▶ Records provided
————

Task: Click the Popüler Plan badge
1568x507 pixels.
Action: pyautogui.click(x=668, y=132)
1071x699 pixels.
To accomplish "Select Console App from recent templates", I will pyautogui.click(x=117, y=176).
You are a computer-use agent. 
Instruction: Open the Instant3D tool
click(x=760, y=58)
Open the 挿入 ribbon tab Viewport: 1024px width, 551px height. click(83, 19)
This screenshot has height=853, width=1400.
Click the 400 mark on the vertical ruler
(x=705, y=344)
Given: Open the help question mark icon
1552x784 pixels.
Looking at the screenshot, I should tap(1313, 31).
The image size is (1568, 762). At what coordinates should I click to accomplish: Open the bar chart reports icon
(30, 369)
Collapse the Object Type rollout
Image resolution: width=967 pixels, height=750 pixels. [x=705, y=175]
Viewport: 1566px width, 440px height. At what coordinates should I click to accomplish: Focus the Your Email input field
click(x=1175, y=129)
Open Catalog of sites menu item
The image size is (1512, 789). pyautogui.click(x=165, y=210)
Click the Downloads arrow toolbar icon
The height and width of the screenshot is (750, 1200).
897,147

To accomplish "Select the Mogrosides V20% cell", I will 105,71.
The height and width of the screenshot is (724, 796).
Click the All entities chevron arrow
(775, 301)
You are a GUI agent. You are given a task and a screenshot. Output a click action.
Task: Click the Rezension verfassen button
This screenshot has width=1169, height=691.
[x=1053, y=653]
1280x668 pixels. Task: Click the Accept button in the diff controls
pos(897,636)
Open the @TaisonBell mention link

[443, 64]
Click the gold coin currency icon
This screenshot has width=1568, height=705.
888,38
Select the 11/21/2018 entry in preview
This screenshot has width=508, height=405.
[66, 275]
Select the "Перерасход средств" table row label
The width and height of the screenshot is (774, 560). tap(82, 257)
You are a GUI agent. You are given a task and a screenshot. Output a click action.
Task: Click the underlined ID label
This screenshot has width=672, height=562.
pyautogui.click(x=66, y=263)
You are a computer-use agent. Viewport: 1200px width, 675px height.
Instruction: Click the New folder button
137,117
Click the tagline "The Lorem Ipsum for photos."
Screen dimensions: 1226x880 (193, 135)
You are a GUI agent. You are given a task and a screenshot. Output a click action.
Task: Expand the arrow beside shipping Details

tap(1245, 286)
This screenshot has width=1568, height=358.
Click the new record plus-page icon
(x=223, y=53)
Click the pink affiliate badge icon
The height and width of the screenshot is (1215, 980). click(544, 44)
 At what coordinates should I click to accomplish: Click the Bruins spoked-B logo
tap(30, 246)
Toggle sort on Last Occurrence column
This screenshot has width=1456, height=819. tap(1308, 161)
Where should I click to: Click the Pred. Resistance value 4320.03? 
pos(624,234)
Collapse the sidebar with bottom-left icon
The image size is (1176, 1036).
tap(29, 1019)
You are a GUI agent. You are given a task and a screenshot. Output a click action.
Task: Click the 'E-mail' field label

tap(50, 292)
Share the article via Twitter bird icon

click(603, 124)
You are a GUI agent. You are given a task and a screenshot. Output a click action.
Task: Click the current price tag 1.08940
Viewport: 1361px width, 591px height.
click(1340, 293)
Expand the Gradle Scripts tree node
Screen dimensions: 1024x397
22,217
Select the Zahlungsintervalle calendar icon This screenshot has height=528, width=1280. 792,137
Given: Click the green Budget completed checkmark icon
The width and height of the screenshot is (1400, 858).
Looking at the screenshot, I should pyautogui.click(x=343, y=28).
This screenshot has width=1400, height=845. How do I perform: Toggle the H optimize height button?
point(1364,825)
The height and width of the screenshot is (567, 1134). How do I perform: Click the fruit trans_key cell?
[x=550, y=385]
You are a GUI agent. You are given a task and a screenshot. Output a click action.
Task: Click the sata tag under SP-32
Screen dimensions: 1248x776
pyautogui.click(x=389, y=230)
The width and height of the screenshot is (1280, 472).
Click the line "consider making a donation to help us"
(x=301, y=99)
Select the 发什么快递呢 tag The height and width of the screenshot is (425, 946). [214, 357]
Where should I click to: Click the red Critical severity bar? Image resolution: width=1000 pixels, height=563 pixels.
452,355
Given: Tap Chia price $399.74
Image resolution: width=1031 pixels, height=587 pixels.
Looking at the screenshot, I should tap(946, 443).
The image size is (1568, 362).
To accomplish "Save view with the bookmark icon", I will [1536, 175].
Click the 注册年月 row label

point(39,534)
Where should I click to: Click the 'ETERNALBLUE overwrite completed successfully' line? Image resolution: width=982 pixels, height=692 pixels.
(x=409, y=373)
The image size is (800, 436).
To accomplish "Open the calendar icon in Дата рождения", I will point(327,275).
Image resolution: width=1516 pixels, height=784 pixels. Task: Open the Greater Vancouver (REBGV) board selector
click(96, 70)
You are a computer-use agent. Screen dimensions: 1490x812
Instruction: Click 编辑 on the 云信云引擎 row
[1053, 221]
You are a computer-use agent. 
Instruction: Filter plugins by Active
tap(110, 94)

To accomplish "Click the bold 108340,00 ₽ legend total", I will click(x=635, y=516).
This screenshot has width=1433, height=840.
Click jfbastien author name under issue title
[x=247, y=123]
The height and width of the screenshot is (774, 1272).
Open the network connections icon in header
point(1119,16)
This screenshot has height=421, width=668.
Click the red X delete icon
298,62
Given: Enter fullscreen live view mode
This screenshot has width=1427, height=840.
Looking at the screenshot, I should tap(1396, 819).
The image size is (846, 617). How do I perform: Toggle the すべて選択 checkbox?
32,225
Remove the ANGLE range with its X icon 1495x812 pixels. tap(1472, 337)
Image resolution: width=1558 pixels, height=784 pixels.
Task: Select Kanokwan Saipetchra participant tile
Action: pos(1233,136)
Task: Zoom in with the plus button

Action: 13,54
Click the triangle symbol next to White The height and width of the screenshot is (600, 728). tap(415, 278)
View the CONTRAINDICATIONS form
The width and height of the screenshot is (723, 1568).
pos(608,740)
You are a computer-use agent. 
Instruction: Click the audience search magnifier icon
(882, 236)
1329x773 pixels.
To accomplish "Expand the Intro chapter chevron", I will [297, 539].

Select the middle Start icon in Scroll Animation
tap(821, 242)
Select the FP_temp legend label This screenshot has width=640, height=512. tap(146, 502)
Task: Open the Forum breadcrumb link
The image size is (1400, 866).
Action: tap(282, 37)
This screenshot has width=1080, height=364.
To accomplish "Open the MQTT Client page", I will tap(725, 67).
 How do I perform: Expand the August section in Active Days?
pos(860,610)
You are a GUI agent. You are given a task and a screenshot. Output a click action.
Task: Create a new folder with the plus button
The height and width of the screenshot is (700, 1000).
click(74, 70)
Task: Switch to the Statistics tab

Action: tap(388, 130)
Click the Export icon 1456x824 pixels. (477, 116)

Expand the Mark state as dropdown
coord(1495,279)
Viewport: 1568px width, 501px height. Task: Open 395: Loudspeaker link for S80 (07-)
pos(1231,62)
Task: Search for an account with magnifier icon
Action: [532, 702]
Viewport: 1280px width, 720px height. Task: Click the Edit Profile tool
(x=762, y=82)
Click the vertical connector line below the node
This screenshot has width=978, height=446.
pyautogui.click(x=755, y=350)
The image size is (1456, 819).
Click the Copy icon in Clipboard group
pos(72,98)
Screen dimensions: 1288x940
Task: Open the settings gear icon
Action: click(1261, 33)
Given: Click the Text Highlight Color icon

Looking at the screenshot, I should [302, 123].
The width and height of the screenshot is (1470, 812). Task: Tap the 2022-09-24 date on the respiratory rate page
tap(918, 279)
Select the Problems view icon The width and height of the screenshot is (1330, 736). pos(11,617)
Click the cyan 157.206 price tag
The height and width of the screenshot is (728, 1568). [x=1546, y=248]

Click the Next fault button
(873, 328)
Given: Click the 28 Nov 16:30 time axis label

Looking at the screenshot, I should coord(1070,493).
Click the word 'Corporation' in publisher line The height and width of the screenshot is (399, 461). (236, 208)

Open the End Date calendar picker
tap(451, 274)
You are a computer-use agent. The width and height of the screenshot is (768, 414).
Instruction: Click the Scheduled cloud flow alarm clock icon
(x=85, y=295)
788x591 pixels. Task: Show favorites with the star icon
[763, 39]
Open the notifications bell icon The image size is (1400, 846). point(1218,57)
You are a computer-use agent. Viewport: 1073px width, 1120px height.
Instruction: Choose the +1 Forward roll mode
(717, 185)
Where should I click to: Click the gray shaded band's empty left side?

————

Copy the entries verbatim, covering the stretch from the line that contains "The height and width of the screenshot is (567, 1134)." through the line that contains "point(1119,16)".

▶ Exercise response
The height and width of the screenshot is (567, 1134). How do I perform: Click the fruit trans_key cell?
[x=550, y=385]
You are a GUI agent. You are given a task and a screenshot. Output a click action.
Task: Click the sata tag under SP-32
Screen dimensions: 1248x776
pyautogui.click(x=389, y=230)
The width and height of the screenshot is (1280, 472).
Click the line "consider making a donation to help us"
(x=301, y=99)
Select the 发什么快递呢 tag The height and width of the screenshot is (425, 946). [214, 357]
Where should I click to: Click the red Critical severity bar? Image resolution: width=1000 pixels, height=563 pixels.
452,355
Given: Tap Chia price $399.74
Image resolution: width=1031 pixels, height=587 pixels.
Looking at the screenshot, I should tap(946, 443).
The image size is (1568, 362).
To accomplish "Save view with the bookmark icon", I will [1536, 175].
Click the 注册年月 row label

point(39,534)
Where should I click to: Click the 'ETERNALBLUE overwrite completed successfully' line? Image resolution: width=982 pixels, height=692 pixels.
(x=409, y=373)
The image size is (800, 436).
To accomplish "Open the calendar icon in Дата рождения", I will point(327,275).
Image resolution: width=1516 pixels, height=784 pixels. Task: Open the Greater Vancouver (REBGV) board selector
click(96, 70)
You are a computer-use agent. Screen dimensions: 1490x812
Instruction: Click 编辑 on the 云信云引擎 row
[1053, 221]
You are a computer-use agent. 
Instruction: Filter plugins by Active
tap(110, 94)

To accomplish "Click the bold 108340,00 ₽ legend total", I will click(x=635, y=516).
This screenshot has width=1433, height=840.
Click jfbastien author name under issue title
[x=247, y=123]
The height and width of the screenshot is (774, 1272).
Open the network connections icon in header
point(1119,16)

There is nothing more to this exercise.